Tempo in chess is a bit different from tempo in music, but it can serve as a baseline for our industry. In music, the simple definition of tempo is the pace or speed at which the piece is being played. You don’t have to be a musician to know that a passage played “allegro,” for example, is played at a faster clip than one played “andante.”

Rhythm, on the other hand, is a repeated pattern, a regular sequence of sounds, actions, movement, or process. With those simple definitions, it is readily apparent that you can have rhythm, or not, at any given tempo. And it’s the combination of rhythm and tempo that provides the “feel” of a particular piece of music.

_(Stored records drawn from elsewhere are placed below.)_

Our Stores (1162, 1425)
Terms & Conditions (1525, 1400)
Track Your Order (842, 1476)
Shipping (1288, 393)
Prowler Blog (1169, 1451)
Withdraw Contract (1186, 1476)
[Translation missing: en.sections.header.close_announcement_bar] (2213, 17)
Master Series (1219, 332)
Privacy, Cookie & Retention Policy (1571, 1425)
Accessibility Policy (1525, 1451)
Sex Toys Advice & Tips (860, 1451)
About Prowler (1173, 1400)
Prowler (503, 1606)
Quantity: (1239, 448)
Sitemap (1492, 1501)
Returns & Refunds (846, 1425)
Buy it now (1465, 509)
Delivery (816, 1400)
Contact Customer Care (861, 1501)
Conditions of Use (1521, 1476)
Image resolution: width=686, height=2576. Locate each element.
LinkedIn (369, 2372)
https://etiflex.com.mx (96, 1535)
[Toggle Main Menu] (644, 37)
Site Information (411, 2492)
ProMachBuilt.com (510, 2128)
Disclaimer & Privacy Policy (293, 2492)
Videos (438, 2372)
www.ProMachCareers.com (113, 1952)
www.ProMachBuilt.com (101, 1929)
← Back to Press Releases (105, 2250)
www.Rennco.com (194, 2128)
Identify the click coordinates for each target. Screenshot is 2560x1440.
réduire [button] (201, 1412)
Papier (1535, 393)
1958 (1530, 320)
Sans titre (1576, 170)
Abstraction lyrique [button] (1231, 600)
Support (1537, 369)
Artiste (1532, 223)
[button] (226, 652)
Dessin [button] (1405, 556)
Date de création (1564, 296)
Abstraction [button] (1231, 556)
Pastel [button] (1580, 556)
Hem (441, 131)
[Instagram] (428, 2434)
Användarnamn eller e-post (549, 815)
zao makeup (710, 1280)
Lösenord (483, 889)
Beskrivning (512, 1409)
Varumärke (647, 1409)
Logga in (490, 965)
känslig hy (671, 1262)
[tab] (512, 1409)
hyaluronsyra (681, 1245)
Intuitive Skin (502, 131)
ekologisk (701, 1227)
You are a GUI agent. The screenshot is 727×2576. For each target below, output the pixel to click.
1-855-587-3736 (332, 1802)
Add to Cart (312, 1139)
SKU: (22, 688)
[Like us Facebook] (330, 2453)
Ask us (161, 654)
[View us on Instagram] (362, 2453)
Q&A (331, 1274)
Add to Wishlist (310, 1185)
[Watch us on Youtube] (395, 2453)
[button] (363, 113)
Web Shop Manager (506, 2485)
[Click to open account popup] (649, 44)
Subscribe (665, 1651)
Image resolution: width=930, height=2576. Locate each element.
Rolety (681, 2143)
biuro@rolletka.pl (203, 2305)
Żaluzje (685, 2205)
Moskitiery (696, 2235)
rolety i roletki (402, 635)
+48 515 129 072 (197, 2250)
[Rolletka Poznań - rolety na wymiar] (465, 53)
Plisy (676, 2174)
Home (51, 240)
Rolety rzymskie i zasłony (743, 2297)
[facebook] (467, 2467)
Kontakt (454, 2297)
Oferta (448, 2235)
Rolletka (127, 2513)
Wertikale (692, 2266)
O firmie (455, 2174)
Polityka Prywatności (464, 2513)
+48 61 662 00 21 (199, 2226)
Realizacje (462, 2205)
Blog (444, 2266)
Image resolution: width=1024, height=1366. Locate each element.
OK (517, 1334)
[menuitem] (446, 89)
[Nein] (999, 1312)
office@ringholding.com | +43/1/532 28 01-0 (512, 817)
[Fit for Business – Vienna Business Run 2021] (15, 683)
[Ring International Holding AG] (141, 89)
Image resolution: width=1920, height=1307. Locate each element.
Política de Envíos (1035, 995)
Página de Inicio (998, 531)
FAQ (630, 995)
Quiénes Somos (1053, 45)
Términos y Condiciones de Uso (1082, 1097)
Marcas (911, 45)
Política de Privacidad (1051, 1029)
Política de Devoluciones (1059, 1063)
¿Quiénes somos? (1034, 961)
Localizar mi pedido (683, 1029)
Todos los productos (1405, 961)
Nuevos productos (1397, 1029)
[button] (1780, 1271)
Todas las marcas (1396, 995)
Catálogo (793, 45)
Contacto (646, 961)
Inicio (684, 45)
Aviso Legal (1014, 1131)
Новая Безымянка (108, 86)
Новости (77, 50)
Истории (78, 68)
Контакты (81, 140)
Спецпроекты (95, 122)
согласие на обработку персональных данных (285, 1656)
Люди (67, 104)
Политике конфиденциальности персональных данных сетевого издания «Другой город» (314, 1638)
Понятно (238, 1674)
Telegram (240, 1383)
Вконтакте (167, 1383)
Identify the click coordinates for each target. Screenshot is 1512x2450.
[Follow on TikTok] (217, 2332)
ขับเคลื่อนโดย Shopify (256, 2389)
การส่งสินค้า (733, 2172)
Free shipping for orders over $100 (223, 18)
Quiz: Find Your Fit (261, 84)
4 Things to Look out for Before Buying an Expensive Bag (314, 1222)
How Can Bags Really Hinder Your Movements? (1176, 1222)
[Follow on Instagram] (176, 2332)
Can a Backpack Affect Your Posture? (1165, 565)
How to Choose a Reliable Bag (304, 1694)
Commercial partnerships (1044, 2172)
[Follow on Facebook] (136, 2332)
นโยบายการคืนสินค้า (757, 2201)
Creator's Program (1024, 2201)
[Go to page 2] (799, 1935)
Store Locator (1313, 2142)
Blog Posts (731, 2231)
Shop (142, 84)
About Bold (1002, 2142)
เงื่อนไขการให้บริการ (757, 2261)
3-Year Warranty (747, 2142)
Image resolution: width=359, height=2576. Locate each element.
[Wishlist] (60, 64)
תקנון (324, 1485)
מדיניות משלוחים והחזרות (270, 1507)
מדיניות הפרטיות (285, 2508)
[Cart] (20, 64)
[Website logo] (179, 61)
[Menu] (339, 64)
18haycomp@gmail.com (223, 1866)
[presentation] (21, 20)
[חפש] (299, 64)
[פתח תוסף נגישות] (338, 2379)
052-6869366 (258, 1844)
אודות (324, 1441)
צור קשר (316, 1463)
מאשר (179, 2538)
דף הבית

Pop music tends to run at a constant tempo with only occasional shifts. Google search “best-selling pop singles” and start humming along. You’ll find there aren’t many tempo changes. Similarly, you’ll find comparatively few in jazz, too, and even fewer in blues or folk music. Or, if you prefer country, one of last year’s top songs, Eric Church singing “Stick That in Your Country Song,” drives a constant, unchanging tempo from the first note to the last.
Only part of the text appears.